Why Agent Configs, Not Code
The critical architectural decision in Ghostwriter is what it generates: agent configs, not code.
This isn’t a limitation. It’s a feature.
Code-generating agent builders create a maintenance problem. The non-engineer who described the agent can’t read or maintain what got generated. Every change requires a developer. The bottleneck you were trying to remove moves, it doesn’t disappear.

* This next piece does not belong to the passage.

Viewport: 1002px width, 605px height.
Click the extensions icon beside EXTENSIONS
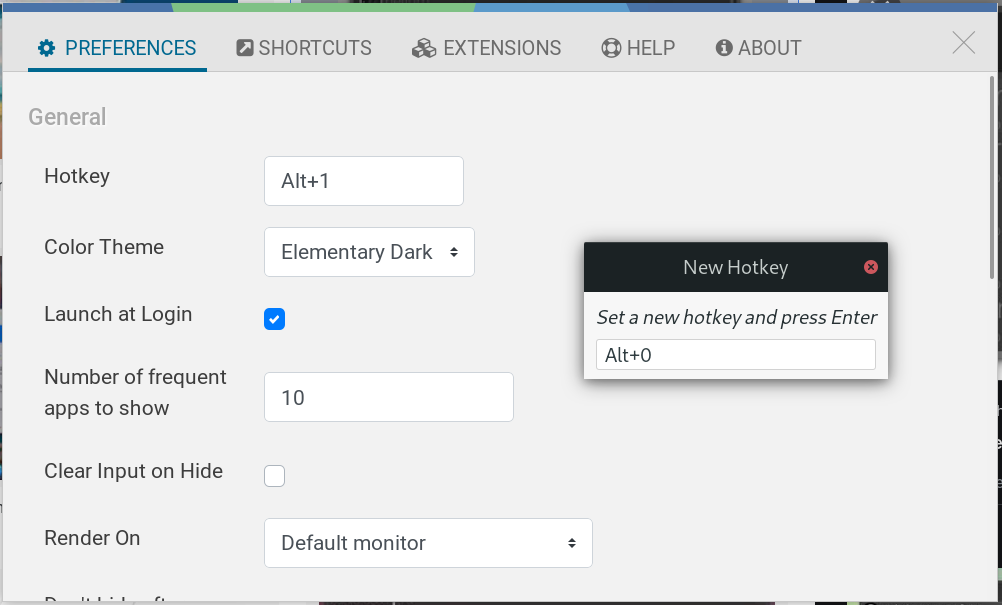pos(423,47)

Config-based agents are different. The config is readable. A product manager can open it, understand what the agent does, and propose changes. The generated configs are version-controlled, reviewable in PRs, and auditable by compliance teams who don’t know Python.
Sierra’s platform enforces this separation: the config layer describes behavior, and the execution layer (Sierra’s infrastructure) handles the hard parts — multi-turn memory, handoff to human agents, integration with back-end systems, rate limiting, logging, PII handling.
You get the benefits of a well-engineered agent without building the engineering.
The Builder of Builders Pattern
What Ghostwriter represents at the meta level is more interesting than the feature itself.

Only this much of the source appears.